Film review: Cold War 2 – Aaron Kwok, Tony Leung renew power struggle in political thriller
With a stellar cast, tight plot and sharp editing, this Hong Kong-made sequel about crooked cops and terrorism outshines the award-winning original
Once in a blue moon, a scrappy film comes along to win over the world and mystify its few detractors. Never known for being an ornery contrarian, this critic was one of the few people who weren’t at all convinced by Cold War , the highest-grossing Hong Kong film in 2012 and the winner of nine prizes at the Hong Kong Film Awards, including, astoundingly, best picture.
Gritty cop thrillers may be a dime a dozen in this city, but few have the self-importance of Sunny Luk Kim-ching and Longman Leung Lok-man’s directing debut. While pitching us the illogical scenario of terrorist attacks by renegade cops, Cold War tried hard to assert its seriousness by quoting Winston Churchill, comparing itself to Watergate, and paying lip service to Hong Kong’s success in upholding rule of law and the common law system.
In the first film, the hijacking of an armoured police van and two terrorist bombings are revealed to be part of a master plan orchestrated by constable Joe Lee (Eddie Peng Yu-yan), who is the son of M.B. Lee (Tony Leung Ka-fai), one of two deputy police commissioners – the other being Sean Lau (Aaron Kwok Fu-shing) – fighting for control over the rescue missions under operation “Cold War”. The van remains missing until the end.
When the action picks up again in this superior sequel, Lau is the new police commissioner, while M.B., shamed by his son, is on pre-retirement leave. Barely has Lau buried a killed-off colleague when his wife is kidnapped by Joe’s accomplices. In an ironic reverse of the first film’s power moves, Lau breaks protocol and escorts Joe into the city by himself, only to lose the criminal during another bombing.
Scripted by Luk, Leung and Jack Ng Wai-lun with unusual respect for procedural justice (when it suits the story), Cold War 2 then enters uncharted territory: Lau finds himself the target of an impeachment hearing in the Legislative Council. An influential lawyer and independent legislator, Oswald Kan (Chow Yun-fat), carries out the grilling. As it transpires, M.B. has joined his son and other shady ex-cops to take down Lau in a larger political conspiracy.
With its cast of Hong Kong cinema’s finest, the film makes an engrossing spectacle of how public servants – including those at the very top level – could be corrupted by power. While not exactly meant to reflect the public’s more ambivalent sentiment towards the police force in these post-Occupy times, Cold War 2 makes a point of pillorying politicians who exploit the legislature and the police force to purge their opponents. Still, it can get awfully conceited at times.

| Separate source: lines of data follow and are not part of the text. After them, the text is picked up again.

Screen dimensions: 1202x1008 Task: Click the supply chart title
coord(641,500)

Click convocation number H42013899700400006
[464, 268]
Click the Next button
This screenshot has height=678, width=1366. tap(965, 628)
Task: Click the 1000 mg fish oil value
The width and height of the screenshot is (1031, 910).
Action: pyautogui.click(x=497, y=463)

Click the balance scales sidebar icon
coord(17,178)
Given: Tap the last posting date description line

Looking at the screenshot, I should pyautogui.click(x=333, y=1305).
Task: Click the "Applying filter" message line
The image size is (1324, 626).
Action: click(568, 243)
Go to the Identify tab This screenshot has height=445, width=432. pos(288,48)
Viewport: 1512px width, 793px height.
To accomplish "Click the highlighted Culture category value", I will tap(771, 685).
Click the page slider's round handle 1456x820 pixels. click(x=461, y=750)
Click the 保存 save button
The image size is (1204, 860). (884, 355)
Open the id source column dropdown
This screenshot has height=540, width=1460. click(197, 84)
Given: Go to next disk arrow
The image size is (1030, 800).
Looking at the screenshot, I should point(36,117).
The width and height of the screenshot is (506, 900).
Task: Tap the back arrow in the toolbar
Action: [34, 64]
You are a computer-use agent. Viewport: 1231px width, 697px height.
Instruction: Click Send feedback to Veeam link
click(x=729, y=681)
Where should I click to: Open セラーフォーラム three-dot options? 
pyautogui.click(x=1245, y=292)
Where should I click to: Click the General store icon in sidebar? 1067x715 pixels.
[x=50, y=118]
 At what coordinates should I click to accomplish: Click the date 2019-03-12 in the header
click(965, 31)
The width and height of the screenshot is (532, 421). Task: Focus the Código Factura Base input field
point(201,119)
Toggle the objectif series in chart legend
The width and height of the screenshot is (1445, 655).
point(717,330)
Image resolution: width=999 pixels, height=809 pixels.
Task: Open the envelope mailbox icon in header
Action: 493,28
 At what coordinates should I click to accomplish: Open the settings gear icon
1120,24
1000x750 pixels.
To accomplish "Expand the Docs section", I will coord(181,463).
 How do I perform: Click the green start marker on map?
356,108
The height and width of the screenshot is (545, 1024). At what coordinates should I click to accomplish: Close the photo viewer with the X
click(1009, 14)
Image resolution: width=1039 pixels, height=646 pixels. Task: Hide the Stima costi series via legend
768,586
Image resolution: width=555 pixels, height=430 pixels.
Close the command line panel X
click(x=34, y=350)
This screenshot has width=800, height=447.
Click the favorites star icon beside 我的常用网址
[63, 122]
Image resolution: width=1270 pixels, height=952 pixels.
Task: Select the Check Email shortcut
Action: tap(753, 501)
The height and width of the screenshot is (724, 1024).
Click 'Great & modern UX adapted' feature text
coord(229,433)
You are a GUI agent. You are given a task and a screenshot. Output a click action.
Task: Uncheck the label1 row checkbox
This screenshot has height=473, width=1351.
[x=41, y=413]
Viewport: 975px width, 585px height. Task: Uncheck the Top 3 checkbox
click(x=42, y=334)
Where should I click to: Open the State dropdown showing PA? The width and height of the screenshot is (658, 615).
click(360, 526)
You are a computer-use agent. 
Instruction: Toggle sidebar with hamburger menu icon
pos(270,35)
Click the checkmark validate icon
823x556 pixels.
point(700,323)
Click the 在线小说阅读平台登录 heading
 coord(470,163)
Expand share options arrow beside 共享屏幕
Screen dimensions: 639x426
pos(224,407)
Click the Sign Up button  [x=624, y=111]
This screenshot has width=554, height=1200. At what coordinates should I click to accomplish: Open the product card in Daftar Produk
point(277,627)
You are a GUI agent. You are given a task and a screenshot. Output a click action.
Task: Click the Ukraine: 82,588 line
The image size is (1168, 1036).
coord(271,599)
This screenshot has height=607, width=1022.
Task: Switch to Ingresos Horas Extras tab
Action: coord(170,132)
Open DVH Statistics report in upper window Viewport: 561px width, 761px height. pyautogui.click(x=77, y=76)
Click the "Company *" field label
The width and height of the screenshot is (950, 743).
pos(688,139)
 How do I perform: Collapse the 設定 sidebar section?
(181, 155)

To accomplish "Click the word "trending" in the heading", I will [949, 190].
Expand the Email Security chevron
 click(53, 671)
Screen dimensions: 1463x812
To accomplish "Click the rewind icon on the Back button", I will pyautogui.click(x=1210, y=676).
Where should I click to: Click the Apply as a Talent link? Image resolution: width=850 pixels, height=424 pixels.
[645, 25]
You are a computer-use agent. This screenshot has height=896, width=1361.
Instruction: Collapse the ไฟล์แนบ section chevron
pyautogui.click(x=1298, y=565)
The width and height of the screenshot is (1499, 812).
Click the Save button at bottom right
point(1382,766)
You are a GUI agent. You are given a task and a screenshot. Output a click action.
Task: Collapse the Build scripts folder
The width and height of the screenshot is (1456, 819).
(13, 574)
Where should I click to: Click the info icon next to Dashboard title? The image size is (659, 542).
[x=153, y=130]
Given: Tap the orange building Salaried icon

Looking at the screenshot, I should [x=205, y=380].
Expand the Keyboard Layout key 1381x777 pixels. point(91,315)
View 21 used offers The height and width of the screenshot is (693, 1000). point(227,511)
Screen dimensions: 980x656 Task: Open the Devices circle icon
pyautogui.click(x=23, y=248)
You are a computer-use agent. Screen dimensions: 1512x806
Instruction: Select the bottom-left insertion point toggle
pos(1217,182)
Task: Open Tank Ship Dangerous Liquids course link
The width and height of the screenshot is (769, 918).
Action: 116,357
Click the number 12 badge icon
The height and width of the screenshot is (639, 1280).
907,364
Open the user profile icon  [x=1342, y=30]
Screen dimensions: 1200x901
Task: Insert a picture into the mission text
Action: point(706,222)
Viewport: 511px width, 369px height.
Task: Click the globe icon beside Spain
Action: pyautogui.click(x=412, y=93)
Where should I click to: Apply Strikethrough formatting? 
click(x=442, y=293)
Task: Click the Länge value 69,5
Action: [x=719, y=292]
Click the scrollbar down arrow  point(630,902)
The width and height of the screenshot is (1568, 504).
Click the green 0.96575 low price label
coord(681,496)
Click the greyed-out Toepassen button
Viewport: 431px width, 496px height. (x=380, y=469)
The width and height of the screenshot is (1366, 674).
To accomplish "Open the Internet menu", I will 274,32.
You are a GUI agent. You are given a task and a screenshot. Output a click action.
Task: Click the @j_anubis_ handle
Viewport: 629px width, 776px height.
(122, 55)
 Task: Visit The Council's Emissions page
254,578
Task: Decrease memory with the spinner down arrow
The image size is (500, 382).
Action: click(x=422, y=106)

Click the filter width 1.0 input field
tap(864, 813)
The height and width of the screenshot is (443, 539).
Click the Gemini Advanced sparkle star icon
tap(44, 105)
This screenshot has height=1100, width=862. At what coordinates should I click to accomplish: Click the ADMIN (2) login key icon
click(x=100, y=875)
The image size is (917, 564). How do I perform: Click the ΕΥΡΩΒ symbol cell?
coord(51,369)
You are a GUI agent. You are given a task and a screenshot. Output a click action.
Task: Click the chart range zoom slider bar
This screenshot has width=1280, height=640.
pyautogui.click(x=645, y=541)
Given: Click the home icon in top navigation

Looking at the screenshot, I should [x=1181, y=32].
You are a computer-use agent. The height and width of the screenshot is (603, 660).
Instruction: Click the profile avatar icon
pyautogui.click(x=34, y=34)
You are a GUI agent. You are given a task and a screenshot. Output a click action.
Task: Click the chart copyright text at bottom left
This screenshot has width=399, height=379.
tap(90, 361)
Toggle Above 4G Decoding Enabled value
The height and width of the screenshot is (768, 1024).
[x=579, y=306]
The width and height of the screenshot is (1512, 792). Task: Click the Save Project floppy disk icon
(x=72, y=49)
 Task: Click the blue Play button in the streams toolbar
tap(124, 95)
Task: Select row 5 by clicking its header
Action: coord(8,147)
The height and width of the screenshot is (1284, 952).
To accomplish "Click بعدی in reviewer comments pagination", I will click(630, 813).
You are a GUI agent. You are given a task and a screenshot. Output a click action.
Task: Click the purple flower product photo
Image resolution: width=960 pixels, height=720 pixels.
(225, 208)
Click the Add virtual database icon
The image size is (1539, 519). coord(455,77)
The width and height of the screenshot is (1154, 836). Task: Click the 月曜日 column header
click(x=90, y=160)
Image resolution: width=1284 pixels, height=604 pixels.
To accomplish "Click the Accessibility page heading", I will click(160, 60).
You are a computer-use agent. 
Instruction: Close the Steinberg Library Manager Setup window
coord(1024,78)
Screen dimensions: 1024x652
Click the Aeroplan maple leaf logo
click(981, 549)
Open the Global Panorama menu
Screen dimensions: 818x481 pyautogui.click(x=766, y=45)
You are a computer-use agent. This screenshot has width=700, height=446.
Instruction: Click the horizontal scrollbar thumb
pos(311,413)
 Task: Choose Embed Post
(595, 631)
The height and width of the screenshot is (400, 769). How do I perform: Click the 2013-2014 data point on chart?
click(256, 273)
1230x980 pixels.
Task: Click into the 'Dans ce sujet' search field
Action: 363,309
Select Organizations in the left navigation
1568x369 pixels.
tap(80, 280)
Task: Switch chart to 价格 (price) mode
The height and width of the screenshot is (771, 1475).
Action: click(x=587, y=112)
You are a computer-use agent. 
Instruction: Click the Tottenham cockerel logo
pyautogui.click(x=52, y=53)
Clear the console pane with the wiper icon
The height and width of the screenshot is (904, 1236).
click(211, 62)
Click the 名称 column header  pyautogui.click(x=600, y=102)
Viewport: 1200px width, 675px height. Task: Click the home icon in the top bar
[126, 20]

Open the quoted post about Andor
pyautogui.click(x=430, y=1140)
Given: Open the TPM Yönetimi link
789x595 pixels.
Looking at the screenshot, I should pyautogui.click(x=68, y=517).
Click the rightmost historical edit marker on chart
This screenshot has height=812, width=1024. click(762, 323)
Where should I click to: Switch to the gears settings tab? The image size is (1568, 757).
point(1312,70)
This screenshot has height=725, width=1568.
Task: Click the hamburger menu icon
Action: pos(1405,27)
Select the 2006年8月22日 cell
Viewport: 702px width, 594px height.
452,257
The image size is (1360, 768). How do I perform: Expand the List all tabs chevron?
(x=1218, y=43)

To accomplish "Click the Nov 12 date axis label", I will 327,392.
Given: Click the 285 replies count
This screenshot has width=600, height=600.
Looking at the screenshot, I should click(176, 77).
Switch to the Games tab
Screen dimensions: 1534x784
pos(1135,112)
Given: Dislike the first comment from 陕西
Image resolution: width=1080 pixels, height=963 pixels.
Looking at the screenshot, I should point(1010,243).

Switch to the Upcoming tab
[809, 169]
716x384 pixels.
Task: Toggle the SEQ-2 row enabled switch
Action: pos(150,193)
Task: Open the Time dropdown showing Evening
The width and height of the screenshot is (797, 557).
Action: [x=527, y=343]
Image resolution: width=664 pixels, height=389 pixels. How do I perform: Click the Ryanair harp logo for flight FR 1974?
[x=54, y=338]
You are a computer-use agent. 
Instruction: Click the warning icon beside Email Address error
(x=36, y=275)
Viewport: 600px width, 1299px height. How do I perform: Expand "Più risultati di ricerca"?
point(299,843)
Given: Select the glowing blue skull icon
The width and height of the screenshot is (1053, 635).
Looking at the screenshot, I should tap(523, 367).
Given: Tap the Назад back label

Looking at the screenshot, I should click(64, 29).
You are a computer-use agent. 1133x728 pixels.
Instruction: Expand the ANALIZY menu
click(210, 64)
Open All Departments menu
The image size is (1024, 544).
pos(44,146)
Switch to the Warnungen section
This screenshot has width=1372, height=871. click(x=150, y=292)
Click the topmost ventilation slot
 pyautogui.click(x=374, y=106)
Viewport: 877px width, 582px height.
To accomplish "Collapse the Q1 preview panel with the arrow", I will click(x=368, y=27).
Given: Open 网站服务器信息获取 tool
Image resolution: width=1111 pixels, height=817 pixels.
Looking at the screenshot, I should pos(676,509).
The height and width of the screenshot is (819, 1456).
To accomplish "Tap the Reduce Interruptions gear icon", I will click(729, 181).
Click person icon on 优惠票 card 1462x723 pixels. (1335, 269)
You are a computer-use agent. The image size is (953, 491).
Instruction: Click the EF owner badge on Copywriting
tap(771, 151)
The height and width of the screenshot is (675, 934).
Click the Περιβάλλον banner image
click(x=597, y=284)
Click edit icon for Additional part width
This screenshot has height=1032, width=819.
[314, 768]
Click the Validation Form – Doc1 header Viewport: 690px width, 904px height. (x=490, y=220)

One minute, the story is sticking to standard procedures with comical resolve: after a multiple-car crash and deadly shoot-out in a tunnel, Kan screams at Lau for – of all things – wiretapping without a permit. At other times, however, everything comes to pass: never mind that Kan, inexplicably, sends his barristers out as surveillance agents, or that Lau, shunning myriad rules, commands a secret team of ICAC investigators to solve the case and rescue his own career.
With the first Cold War and last year’s Helios, Luk and Leung risked becoming synonymous with the clunky one-liners and pompous terrorist plots that peppered their first two features. But though Cold War 2 fails to provide closure – yet again – it is at least far more competently plotted and tautly edited, and superbly acted across the board. This is a political thriller that deserves the billing.